■ Set exercise 1 ■
Summarize the passage on JDAMs and remote-control weapons in two sentences.

■ Page ■
>>>

Arnaud de Borchgrave

JDAMs are now the key to victory in any war fought by the United States. Dirt cheap — by Pentagon standards — at $18,000 each, these Joint Direct Attack Munitions carry a tail kit that turns dumb bombs into smart ones. They have revolutionized warfare more than any other weapons system. They can be launched from almost any warplane up to 15 miles from the target in any weather and strike within 10 feet of the intended target. But Operation Iraqi Freedom almost exhausted the Pentagon's inventory of JDAMs, and Boeing's Integrated Defense Systems in St. Louis has just received a rush order for 30,000.
Boeing's fully automated plant in St. Charles, Mo., works round the clock and requires only 20 specialists to operate. Its current rate of production of 3,000 JDAMs a month is being stepped up with new facilities. The Pentagon is not ready to take on the other two members of the "axis of evil" — Iran and North Korea — or "almost as evil" Syria until the JDAM stockpile has been replenished. A standby capability of 40,000 JDAMs is the new target.
Over Iraq, Air Force F-15E fighters launched five 2,000-pound JDAMs on five separate targets.
Wars by remote control draw ever closer to reality. JASSM, or air-to-surface standoff missiles, carried by a wide variety of warplanes, including all bombers and most fighter-bombers, can be launched 200 miles from the target.
LOCAAS — for low-cost autonomous attack system — is a lightweight, 3-foot cruise missile powered by a 30-pound turbojet engine that has a range of 100 miles, and is designed to hit moving targets as well as bunkers. It also performs tight turns while pursuing a mobile target.
The latest Tomahawk cruise missile can be reprogrammed in flight to strike any of 15 preprogrammed alternate targets, or be totally redirected to any GPS targeting coordinates. It can even loiter over a target for several hours.
Remote control warfare will come of age with Boeing's X-45A, an Unmanned Combat Aerial Vehicle (UCAV) that operates up to 45,000 feet, twice as high as the Predator, and carry any ordnance in the Air Force arsenal, including 2,000-pound satellite-guided smart bombs. The Predator carries a single Hellfire missile. The X-45A will have to same payload as an F/A-18.

<<<

Stored data entries:
>>>

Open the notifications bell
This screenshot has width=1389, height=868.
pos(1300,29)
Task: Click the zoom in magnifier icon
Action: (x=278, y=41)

<<<

■ Set exercise 2 ■
Locate each line in the records that contains the string "width", and copy those lines. Treat case as significant.

■ Exercise solution 1 ■
JDAMs, $18,000 tail kits that turn dumb bombs into smart ones, have revolutionized warfare more than any other weapons system, but Operation Iraqi Freedom almost exhausted the Pentagon's inventory, and Boeing has received a rush order for 30,000. Systems such as JASSM, LOCAAS, the latest Tomahawk cruise missile and Boeing's X-45A unmanned combat aerial vehicle are bringing wars by remote control ever closer to reality.

■ Exercise solution 2 ■
This screenshot has width=1389, height=868.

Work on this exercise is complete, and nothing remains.